(YOUR INSTRUCTIONS): Print the records below from the first line through the line containing "The width and height of the screenshot is (1290, 850).", both included, word for word.

Dataset records
◇ ◇ ◇ ◇
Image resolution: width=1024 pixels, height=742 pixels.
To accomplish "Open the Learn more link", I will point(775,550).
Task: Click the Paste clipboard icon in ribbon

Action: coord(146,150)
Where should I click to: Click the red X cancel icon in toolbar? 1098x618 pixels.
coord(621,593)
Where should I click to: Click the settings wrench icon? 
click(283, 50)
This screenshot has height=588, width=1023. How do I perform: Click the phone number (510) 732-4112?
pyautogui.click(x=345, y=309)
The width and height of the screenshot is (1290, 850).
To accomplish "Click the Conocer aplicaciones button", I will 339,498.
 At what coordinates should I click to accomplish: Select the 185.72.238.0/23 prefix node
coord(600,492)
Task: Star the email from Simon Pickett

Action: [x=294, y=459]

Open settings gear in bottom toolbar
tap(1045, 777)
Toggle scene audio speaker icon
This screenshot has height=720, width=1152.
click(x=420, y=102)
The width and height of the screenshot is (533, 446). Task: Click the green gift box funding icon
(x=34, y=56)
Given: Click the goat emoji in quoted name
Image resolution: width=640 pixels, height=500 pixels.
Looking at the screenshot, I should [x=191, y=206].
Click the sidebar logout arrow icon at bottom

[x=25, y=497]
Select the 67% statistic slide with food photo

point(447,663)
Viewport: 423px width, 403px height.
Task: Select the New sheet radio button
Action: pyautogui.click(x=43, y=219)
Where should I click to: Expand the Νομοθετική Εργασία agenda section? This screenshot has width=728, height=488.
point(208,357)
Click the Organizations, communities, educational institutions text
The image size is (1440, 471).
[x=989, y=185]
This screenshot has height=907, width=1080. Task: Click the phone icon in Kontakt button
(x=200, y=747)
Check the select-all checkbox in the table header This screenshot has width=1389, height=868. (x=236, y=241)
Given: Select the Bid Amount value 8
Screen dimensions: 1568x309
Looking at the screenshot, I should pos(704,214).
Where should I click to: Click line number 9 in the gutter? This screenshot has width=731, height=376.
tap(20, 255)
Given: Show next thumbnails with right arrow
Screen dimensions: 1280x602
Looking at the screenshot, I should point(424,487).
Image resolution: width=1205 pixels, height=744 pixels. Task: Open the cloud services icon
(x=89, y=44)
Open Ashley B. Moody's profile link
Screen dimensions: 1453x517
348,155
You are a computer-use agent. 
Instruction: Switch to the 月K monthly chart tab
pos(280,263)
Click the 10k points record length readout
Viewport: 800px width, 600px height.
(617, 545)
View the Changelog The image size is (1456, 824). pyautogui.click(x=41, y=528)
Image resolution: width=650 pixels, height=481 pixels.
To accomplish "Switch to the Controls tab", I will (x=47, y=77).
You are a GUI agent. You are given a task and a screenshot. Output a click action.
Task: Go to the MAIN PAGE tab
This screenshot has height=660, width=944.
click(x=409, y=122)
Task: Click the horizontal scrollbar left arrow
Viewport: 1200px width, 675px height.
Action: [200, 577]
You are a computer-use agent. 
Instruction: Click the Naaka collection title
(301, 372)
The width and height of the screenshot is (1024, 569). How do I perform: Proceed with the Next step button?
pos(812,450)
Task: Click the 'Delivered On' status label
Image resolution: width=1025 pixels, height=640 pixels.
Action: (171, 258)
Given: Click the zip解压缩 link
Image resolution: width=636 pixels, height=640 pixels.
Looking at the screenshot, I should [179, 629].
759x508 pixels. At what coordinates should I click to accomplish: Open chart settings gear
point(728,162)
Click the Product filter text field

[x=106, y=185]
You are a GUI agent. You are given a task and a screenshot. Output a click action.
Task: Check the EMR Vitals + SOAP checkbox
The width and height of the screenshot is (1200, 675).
◇ ◇ ◇ ◇
(WRITTEN REPLY):
Image resolution: width=1024 pixels, height=742 pixels.
To accomplish "Open the Learn more link", I will point(775,550).
Task: Click the Paste clipboard icon in ribbon

Action: coord(146,150)
Where should I click to: Click the red X cancel icon in toolbar? 1098x618 pixels.
coord(621,593)
Where should I click to: Click the settings wrench icon? 
click(283, 50)
This screenshot has height=588, width=1023. How do I perform: Click the phone number (510) 732-4112?
pyautogui.click(x=345, y=309)
The width and height of the screenshot is (1290, 850).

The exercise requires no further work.